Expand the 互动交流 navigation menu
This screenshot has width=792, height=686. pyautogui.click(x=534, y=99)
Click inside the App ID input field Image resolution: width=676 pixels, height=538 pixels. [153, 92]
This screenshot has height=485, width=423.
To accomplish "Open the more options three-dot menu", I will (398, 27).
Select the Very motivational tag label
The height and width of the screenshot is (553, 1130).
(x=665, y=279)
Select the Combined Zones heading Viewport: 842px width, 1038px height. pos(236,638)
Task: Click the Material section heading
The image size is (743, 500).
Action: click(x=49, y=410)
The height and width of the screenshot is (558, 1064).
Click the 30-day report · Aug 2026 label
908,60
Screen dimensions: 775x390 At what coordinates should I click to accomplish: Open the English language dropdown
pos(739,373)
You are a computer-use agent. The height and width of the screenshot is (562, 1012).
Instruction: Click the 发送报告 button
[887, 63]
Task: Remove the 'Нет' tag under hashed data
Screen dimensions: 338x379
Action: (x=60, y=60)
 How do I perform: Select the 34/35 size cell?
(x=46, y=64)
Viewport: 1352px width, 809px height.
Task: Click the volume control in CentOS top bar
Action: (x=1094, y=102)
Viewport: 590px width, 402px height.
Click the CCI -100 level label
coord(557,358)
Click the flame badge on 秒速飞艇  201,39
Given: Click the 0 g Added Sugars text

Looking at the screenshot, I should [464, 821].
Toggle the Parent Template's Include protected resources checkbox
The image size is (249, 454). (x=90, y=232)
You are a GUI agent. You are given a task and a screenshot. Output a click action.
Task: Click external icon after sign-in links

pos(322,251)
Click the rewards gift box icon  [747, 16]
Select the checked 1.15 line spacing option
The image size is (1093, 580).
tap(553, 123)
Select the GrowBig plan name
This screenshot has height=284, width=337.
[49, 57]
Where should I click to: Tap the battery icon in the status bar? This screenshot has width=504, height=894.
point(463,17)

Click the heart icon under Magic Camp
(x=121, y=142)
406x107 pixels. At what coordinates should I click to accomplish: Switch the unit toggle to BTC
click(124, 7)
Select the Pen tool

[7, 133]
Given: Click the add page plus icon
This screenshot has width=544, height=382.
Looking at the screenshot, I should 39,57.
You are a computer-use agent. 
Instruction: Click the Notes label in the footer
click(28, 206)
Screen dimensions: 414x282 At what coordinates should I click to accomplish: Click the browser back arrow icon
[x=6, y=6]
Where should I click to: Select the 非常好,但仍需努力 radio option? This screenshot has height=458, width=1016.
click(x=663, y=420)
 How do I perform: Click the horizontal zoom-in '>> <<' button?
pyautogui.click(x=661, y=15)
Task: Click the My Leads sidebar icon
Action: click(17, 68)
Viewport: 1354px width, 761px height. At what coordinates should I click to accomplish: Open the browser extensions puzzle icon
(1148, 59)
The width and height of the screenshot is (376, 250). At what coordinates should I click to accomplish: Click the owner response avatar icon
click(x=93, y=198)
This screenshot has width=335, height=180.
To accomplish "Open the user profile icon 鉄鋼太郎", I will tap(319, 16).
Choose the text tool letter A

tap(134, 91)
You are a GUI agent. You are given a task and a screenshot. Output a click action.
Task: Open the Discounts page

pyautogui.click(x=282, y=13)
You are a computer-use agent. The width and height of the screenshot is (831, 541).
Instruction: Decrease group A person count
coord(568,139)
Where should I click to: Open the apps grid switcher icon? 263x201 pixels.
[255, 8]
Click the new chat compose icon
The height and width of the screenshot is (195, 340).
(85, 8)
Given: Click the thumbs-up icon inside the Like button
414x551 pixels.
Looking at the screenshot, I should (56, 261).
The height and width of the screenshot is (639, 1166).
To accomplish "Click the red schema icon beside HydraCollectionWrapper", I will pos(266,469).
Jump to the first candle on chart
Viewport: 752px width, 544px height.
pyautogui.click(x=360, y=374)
==========
▶ _TASK ITEM_
Where a line of the records includes "computer", copy it.

▶ _WRITTEN ANSWER_
You are a computer-use agent. The height and width of the screenshot is (562, 1012).
You are a computer-use agent. 
You are a computer-use agent. The width and height of the screenshot is (831, 541).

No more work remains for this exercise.